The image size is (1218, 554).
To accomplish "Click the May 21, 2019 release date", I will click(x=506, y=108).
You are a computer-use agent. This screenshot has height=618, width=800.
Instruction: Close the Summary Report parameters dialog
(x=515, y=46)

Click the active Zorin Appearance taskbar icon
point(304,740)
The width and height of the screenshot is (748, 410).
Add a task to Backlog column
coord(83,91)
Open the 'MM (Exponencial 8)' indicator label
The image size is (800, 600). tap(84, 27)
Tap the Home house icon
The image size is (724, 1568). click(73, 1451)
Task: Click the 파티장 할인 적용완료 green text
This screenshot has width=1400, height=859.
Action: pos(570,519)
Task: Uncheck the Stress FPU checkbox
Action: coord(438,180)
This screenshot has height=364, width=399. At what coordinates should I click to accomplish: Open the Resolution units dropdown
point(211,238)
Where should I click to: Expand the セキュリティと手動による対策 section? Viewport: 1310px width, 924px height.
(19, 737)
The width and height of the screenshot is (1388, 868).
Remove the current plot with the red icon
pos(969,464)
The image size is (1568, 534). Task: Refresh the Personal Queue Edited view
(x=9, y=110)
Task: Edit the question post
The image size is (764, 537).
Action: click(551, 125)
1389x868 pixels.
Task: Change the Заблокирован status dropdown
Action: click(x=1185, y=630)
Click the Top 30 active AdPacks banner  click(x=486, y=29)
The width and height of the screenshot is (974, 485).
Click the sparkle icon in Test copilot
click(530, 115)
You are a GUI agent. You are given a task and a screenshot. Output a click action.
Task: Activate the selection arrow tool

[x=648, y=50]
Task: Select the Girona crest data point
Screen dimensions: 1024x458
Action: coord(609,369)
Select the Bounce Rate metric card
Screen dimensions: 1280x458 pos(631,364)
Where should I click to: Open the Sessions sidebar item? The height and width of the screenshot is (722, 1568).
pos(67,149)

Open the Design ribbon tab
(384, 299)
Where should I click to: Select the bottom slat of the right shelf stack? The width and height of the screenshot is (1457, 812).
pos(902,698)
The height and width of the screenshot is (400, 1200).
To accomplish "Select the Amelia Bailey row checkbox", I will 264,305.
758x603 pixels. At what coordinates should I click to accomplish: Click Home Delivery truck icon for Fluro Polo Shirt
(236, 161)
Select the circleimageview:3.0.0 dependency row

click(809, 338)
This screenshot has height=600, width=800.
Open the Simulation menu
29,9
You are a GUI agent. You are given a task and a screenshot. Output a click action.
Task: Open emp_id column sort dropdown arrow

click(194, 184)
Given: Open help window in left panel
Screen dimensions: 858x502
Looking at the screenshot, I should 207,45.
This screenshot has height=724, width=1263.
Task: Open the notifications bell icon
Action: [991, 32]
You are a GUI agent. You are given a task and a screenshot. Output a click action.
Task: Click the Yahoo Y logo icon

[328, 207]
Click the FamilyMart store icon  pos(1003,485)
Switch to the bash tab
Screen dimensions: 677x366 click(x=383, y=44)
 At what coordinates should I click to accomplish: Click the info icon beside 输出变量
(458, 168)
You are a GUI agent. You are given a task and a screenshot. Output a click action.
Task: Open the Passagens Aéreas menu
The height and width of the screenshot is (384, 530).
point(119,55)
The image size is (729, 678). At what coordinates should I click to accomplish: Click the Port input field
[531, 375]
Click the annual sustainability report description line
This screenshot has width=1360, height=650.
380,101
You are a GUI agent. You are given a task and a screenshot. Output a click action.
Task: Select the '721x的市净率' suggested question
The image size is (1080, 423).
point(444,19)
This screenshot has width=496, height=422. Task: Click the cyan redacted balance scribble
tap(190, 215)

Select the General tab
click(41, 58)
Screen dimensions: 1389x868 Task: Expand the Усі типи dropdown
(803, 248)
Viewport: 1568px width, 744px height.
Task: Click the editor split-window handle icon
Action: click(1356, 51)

> _Try it_
Among the lines of the listing above, count those that include "will" and give only the total.

> _Answer to the problem_
2